In his first televised appearance since the earthquake struck, King Mohammed VI visited Marrakech – 72 km (45 miles) from the tremor’s epicentre – to meet injured people at a hospital, where the state news agency said he donated blood.
Reuters
Thousands missing in Libya following devastating floods
Overseas, officials say Libya’s eastern city of Derna has buried 700 people killed in devastating flooding and 10,000 were reported missing as rescue teams struggled to retrieve many more bodies from the horrific deluge.
Mediterranean storm Daniel on Sunday night caused havoc and flash flooding in many towns in eastern Libya, but the worst destruction was in Derna, where heavy rainfall and floods broke dams and washed away entire neighbourhoods, authorities said.
Cars and rubble sit in a street in Derna, Libya, after water receded.Credit: AP
“The situation is catastrophic,” said Othman Abduljaleel, the health minister in Libya’s eastern government. “The bodies are still lying on the ground in many parts [of the city]. Hospitals are filled with bodies.
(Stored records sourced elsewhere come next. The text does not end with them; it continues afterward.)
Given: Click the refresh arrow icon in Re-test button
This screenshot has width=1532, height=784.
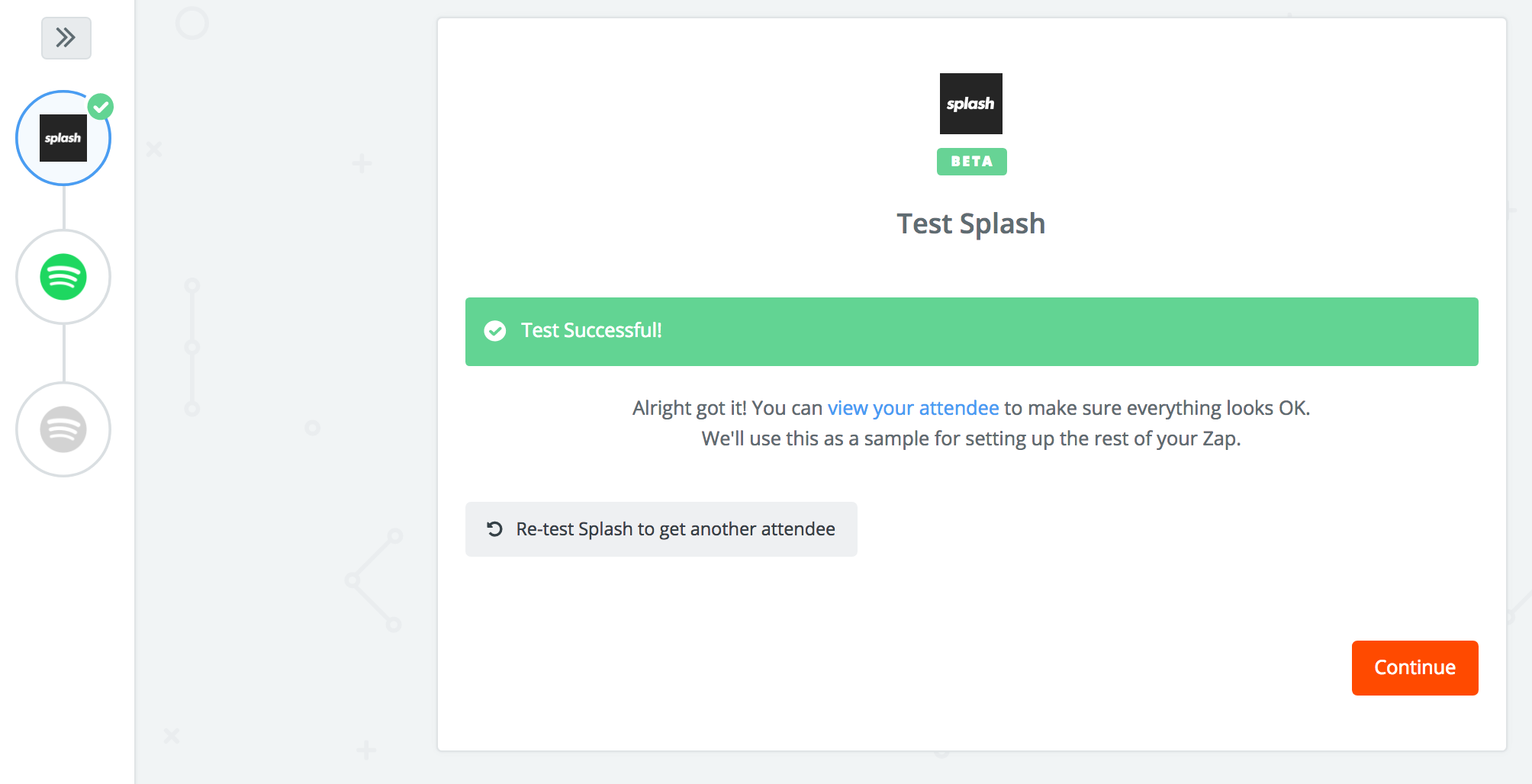Looking at the screenshot, I should pos(495,529).
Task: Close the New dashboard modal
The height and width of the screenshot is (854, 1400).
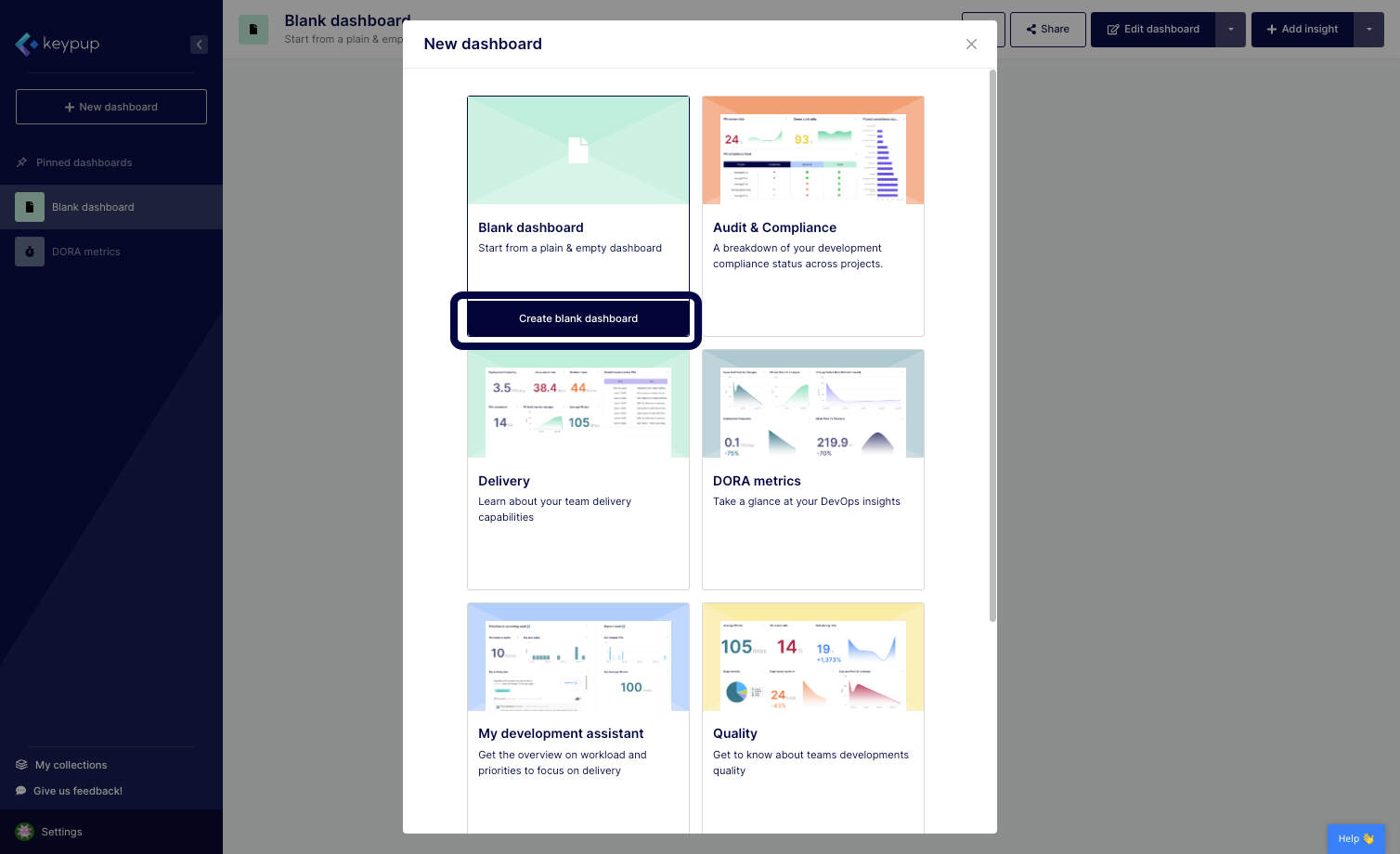Action: [x=971, y=44]
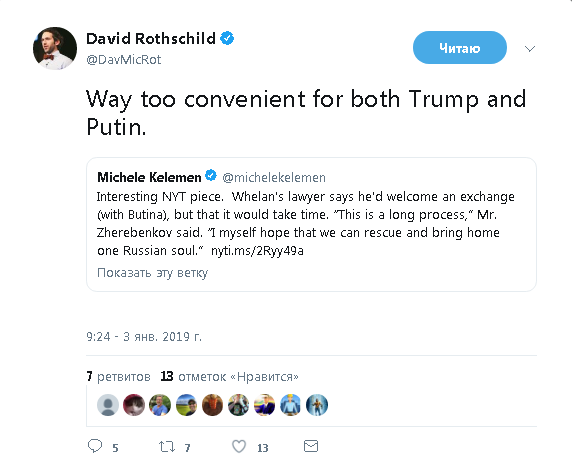View 13 отметок «Нравится» list
The image size is (572, 468).
[230, 376]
And there are areas we have yet to reach.”
Authorities estimated earlier that as many as 2000 people may have perished in Derna alone.
The Ambulance and Emergency Authority, which coordinates search and rescue efforts, said about 2300 people died in Derna but did not clarify what that figure was based on.
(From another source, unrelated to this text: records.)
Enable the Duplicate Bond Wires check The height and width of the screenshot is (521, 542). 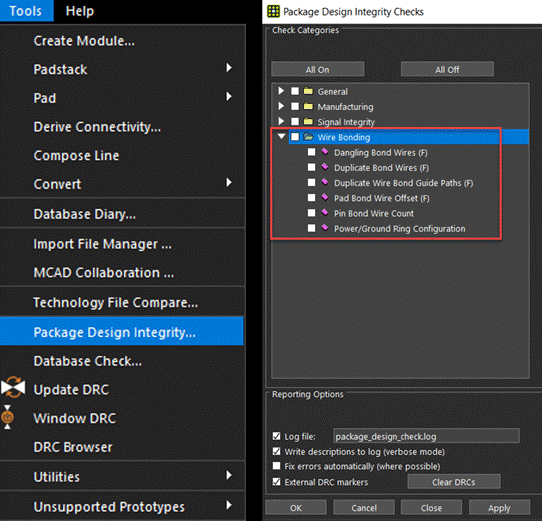[x=311, y=167]
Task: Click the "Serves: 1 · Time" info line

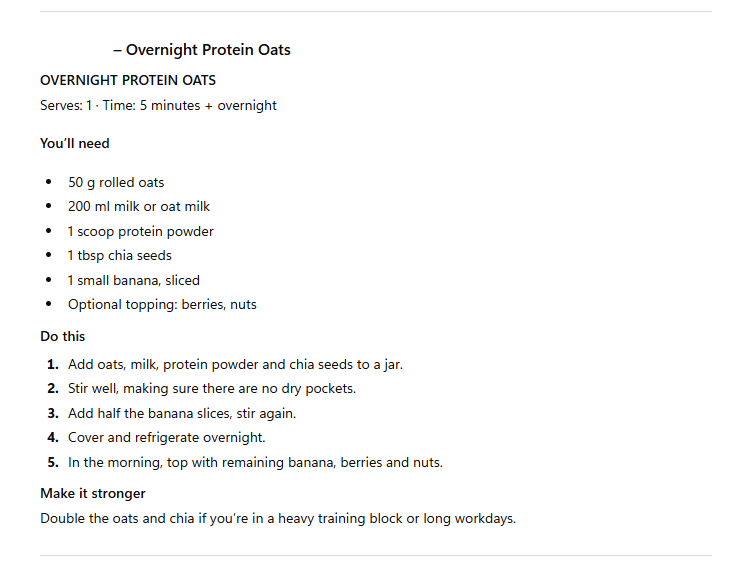Action: 158,105
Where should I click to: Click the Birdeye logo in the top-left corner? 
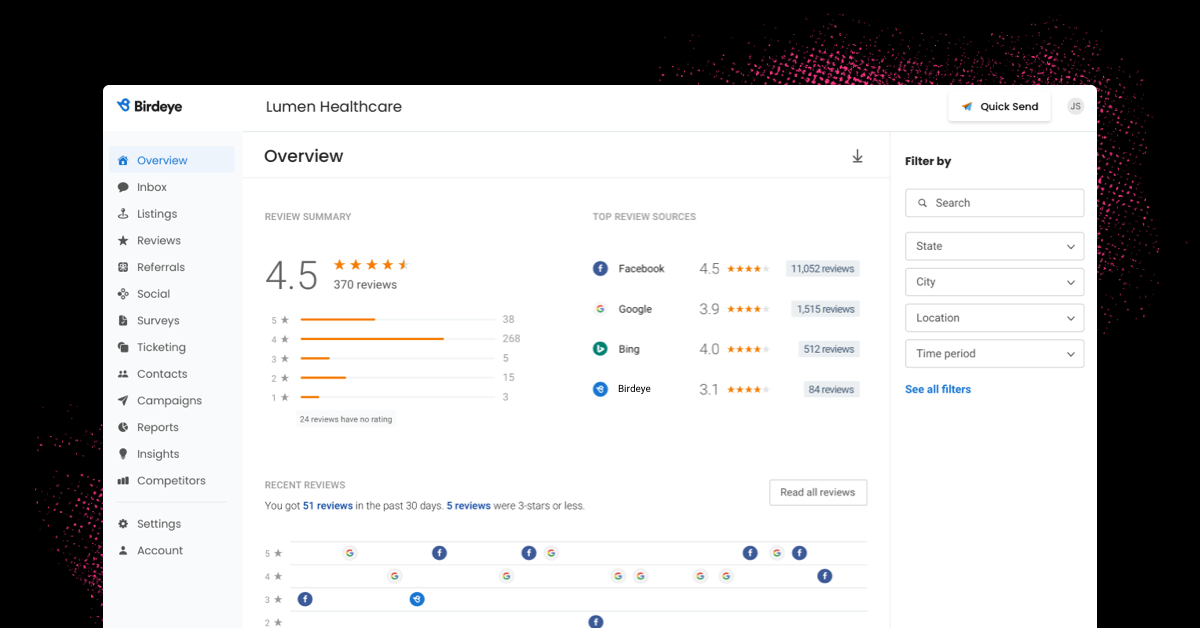point(148,105)

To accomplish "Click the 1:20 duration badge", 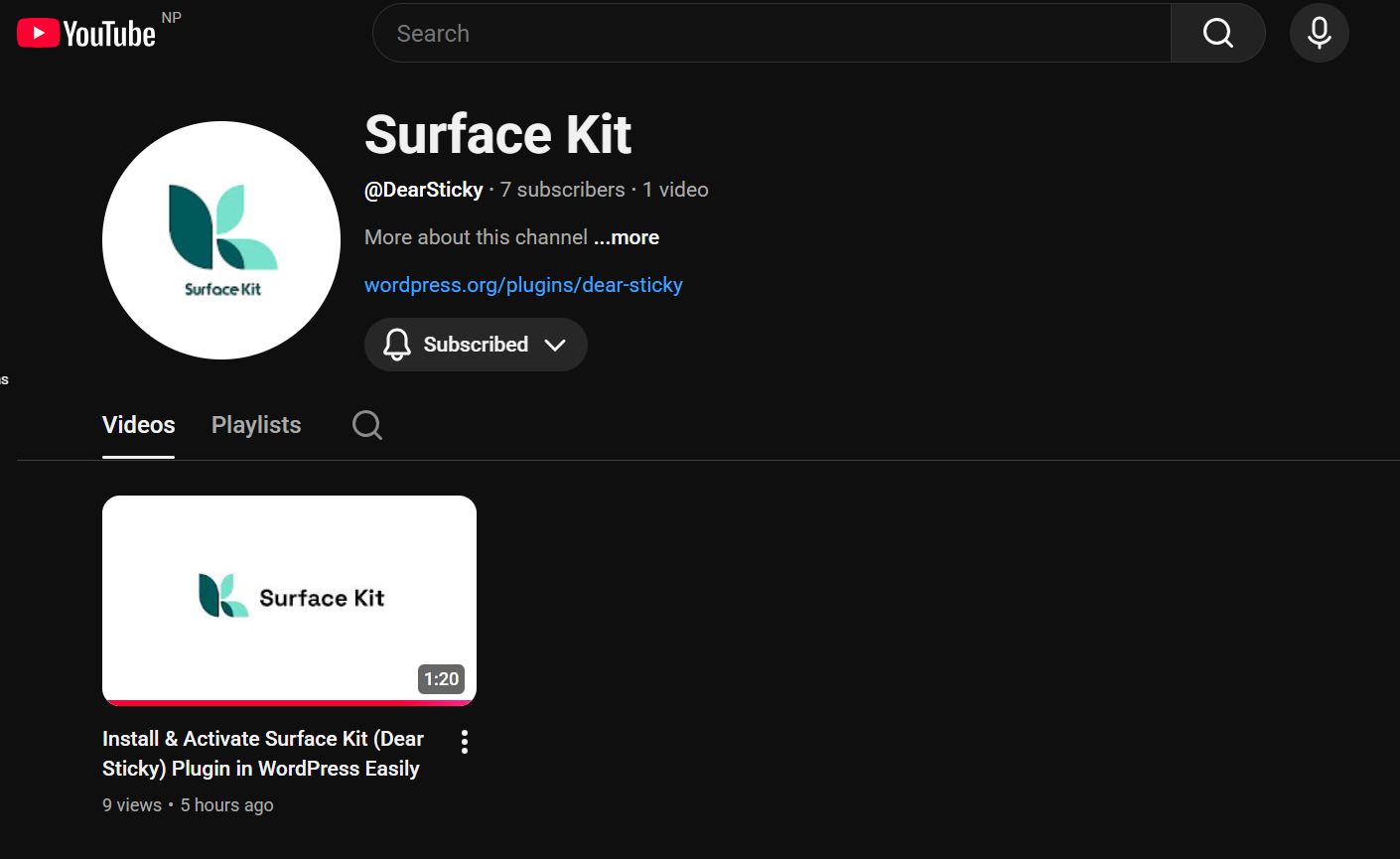I will [x=441, y=679].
Emergency responders, including troops, government workers, volunteers and residents were digging through rubble to recover the dead.
Continue reading about the disaster here, from AP.
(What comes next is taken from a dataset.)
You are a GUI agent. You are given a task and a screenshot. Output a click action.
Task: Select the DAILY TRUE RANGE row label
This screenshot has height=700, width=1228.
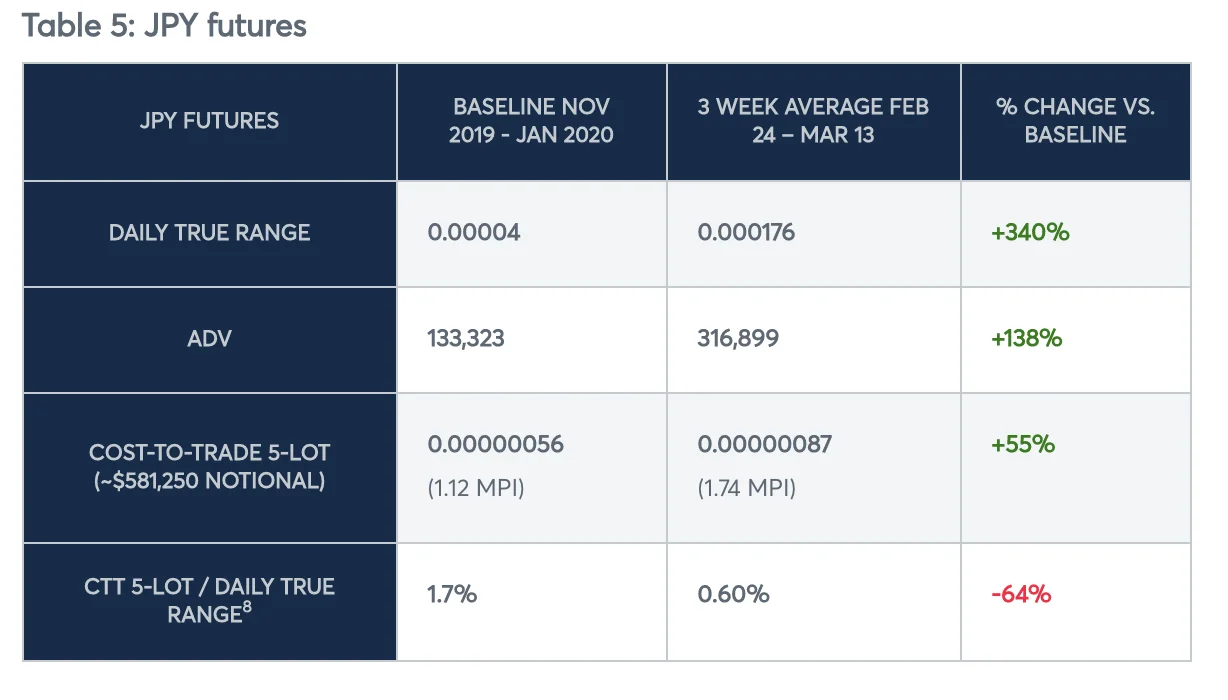click(x=209, y=233)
This morning’s headlines at a glance
Good morning, and thanks for your company.
It’s Wednesday, September 13. I’m Caroline Schelle, and I’ll be anchoring our live coverage for the first half of the day.
Here’s what you need to know before we get started:
- Australians are being kept in the dark by the federal government about the dire national security consequences of climate change, defence figures warned.
- The insurance industry is calling for more funding to protect communities from natural disasters, ban developments on floodplains and government buybacks as they warn costs will soar.
- Indigenous leader Marcia Langton denies calling No voters “racist and stupid” after her remarks triggered a dispute in federal parliament.
- Thousands of No volunteers in NSW and Victoria are making a barrage of nightly phone calls to households in Tasmania and South Australia to sway the swing states.
Prime Minister Anthony Albanese during Question Time yesterday. Credit: Alex Ellinghausen
- The chair of Mental Health Australia says the prime minister is missing in action on mental health as research shows the cost of living is affecting the mental health of more than one in two Australians.
- Former Coalition minister’s claim that a colleague breathed down the back of her neck during question time has been labelled appalling by the country’s new sex discrimination commissioner.
- Parliament’s key integrity campaigners say they are willing to put their exclusive Qantas Chairman’s Lounge memberships on the line in their pursuit of issues surrounding the besieged airline.
- Qantas is also set to find out whether its decision to outsource more than 1600 workers during the COVID-19 pandemic was legal.
- Overseas, around 10,000 are missing following devastating floods in Libya as rescue teams struggled to retrieve more bodies from the deluge.